- [Passage shown]:
Lev Nikolayevich Korolyov (also Korolev, ; 6 September 1926 – 5 January 2016) was a Russian / Soviet computer scientist,   a corresponding member of the USSR Academy of Sciences. He was involved in the development of  the first Soviet computers.

Biography 
Korolev was born in Podolsk, Russia.  After Army service, he graduated from  Faculty of Mechanics and Mathematics, Moscow State University in 1952.  In 1953-1975 Korolev worked at the Institute of Precise Mechanics and Computer Engineering of academician S.A. Lebedev, and became his deputy.  He died in Moscow in 2016 at the age of 89.

Professional career
He worked on the development of  software for  the BESM built in 1953, the first large Russian computer, and its subsequent models

In 1956 Korolev created one of the first programs for the BESM for machine translation of written text from English into Russian. In 1960 he was awarded the degree "Kandidat in Physical and Mathematical Sciences" for a thesis on the theory of machine translation.

He headed the team which wrote control software for ballistic missile defense, using the computers M-40 and M-50. For this research, Korolev was awarded doctorate in 1967.

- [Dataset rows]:
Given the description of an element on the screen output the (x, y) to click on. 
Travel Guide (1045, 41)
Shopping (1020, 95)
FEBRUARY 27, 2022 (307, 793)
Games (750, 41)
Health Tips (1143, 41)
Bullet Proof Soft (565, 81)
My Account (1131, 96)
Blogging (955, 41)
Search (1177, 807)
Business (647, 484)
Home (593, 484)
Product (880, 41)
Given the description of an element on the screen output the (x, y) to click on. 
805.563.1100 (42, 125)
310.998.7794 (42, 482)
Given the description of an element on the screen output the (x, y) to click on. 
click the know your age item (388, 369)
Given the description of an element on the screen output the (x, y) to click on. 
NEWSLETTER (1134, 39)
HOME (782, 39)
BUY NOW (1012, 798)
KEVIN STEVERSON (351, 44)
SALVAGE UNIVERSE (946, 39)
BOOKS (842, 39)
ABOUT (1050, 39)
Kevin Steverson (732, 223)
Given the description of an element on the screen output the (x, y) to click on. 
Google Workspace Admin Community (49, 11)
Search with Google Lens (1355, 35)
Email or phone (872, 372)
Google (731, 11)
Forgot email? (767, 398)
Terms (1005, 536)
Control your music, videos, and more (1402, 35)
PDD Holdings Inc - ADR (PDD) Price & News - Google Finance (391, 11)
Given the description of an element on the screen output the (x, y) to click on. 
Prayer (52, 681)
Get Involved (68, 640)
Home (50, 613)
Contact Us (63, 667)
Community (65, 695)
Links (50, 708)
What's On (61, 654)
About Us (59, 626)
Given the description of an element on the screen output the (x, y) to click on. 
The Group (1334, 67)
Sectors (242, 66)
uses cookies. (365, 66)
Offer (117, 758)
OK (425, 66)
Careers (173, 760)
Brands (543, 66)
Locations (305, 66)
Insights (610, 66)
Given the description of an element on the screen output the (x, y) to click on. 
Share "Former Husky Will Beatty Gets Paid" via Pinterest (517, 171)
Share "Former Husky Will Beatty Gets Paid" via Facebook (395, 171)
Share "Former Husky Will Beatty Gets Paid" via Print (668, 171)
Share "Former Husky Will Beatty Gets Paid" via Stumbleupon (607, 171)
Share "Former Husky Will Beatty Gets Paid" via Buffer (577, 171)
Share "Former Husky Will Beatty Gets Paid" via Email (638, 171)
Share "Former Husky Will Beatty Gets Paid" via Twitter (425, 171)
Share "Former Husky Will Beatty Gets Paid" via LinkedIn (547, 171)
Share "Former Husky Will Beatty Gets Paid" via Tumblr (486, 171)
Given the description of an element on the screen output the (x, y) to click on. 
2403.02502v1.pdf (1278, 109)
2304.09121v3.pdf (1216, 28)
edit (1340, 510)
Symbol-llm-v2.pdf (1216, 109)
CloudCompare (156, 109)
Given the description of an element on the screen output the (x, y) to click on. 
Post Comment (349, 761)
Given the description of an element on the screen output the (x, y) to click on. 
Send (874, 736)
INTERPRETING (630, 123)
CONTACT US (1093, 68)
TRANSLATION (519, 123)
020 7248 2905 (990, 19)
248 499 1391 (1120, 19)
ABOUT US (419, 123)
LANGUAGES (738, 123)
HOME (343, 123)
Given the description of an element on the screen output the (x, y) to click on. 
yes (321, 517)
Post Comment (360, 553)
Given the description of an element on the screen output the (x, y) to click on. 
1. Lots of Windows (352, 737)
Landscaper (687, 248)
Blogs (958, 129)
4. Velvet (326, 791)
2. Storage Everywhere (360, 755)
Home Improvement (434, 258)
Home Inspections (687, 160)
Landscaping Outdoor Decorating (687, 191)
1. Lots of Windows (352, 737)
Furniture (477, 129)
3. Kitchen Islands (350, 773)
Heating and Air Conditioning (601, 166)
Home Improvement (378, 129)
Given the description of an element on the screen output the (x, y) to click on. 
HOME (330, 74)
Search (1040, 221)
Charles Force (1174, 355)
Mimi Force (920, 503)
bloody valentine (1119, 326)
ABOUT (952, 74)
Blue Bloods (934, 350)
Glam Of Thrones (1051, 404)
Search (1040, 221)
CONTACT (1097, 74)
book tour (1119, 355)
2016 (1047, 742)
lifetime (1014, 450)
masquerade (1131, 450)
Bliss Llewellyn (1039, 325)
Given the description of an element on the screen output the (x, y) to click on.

- [Aim]: Reproduce verbatim the portion of the Korolyov biography between "Lev Nikolayevich Korolyov" and "the age of 89.", inclusive.

- [Written response]:
Lev Nikolayevich Korolyov (also Korolev, ; 6 September 1926 – 5 January 2016) was a Russian / Soviet computer scientist,   a corresponding member of the USSR Academy of Sciences. He was involved in the development of  the first Soviet computers.

Biography 
Korolev was born in Podolsk, Russia.  After Army service, he graduated from  Faculty of Mechanics and Mathematics, Moscow State University in 1952.  In 1953-1975 Korolev worked at the Institute of Precise Mechanics and Computer Engineering of academician S.A. Lebedev, and became his deputy.  He died in Moscow in 2016 at the age of 89.